Les moteurs V8 2,4 l atmosphériques qui rugissaient depuis 2006 ont fait place à des V6 turbo 1,6 l dont le régime moteur est limité à 15 000 tours par minute. La puissance passe de 750 à 600 chevaux. Un turbocompresseur utilise les gaz d’échappement afin de diffuser de l’air frais dans le moteur.

4 - Carburant

Chaque boîte de vitesses passe de 7 à 8 rapports fixes. La transmission peut être changée une fois par saison. La masse de carburant emportée pour la durée de la course est limitée à 100 kg (140 litres) contre 150 kg l’an passé.
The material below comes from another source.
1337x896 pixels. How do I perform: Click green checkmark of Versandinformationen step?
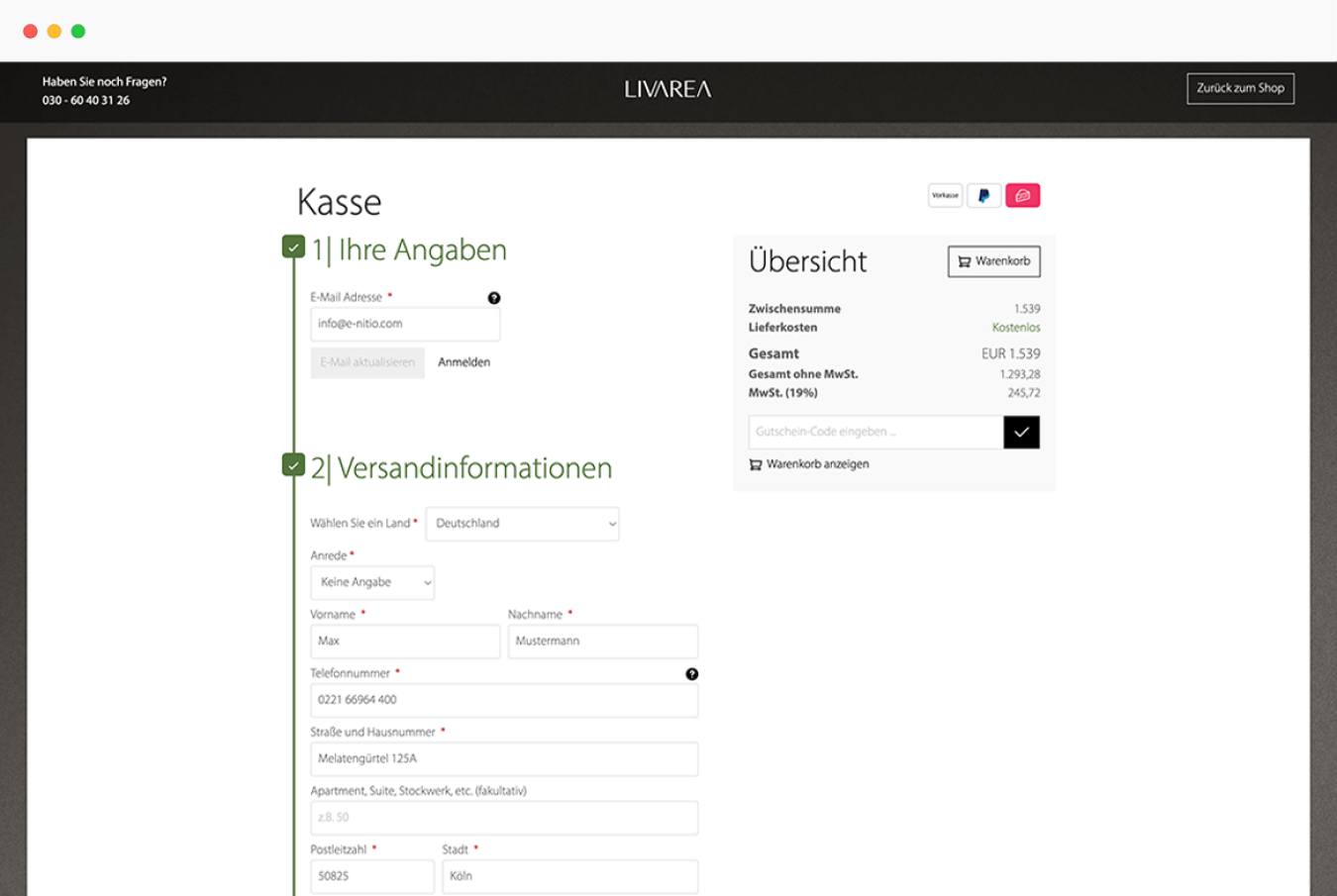[x=293, y=464]
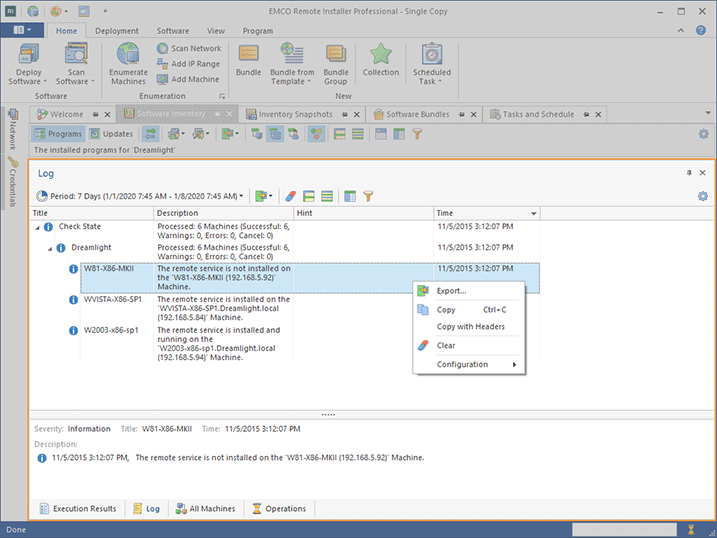Image resolution: width=717 pixels, height=538 pixels.
Task: Toggle auto-hide pin on Log panel
Action: [x=688, y=173]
Contrôlé par un capteur homologué par la FIA, le débit ne doit pas excéder 100 kg/h alors qu’il était illimité en 2013.

5 - Récupération

Cette saison, le règlement promeut un double système de récupération d’énergie cinétique – le ERS-K généré par le freinage, et le ERS-H qui récupère l’énergie thermique du moteur. Les deux systèmes chargent les batteries. Grâce au ERS-K, les pilotes bénéficient d’un surplus de puissance : 160 chevaux utilisables pendant 33 secondes à chaque tour.

6 - Contrôle

Pour compenser cette rallonge de puissance pendant un tiers du tour, les équipes peuvent utiliser les freins arrière contrôlés électroniquement pour une meilleure stabilité. Le bouton push to pass a moins d’effet que par le passé. C’est le pied qui actionne la pédale d’accélérateur.

7 - Échappement

Désormais, les gaz d’échappement sortent par un tuyau central au-dessus du capot du moteur pour éviter que le soufflage donne un bénéfice aérodynamique à la voiture. Un aileron supplémentaire au-dessus de l’échappement – le monkey seat – est une maigre consolation pour les techniciens.

8 - Pneumatiques

Les nouveaux moteurs ayant plus de couple et les pneus tournant donc plus facilement, Pirelli, l’unique manufacturier de la F1, a misé sur des pneus plus durs montés sur des structures en kevlar. La surface de contact est plus grande et les pneus sont mieux adaptés aux différences de température. Il existe 4 versions pour le sec et 2 pour la pluie.

9 - Fiabilité

Pour les 19 Grand Prix de la saison, les écuries sont limitées à 5 moteurs (au lieu de 8 en 2013). S’il dépasse ce chiffre, le pilote sera rétrogradé de 10 places sur la grille de départ et de 5 pour le changement de pièces annexes. Quant à la boîte de vitesses, elle devra résister à 6 courses consécutives. Tout changement anticipé coûtera 5 places sur la grille.

10 - Temps au tour

Une aérodynamique moindre, des monoplaces plus lourdes, mais un gain de puissance. Cela signifie que les voitures sont plus lentes dans les virages mais, a priori, plus rapides en ligne droite. Seuls les chronos du tour de piste apporteront la bonne réponse. Vous pouvez voir ci-dessus la RB10 (en haut), et la RB9 (en bas).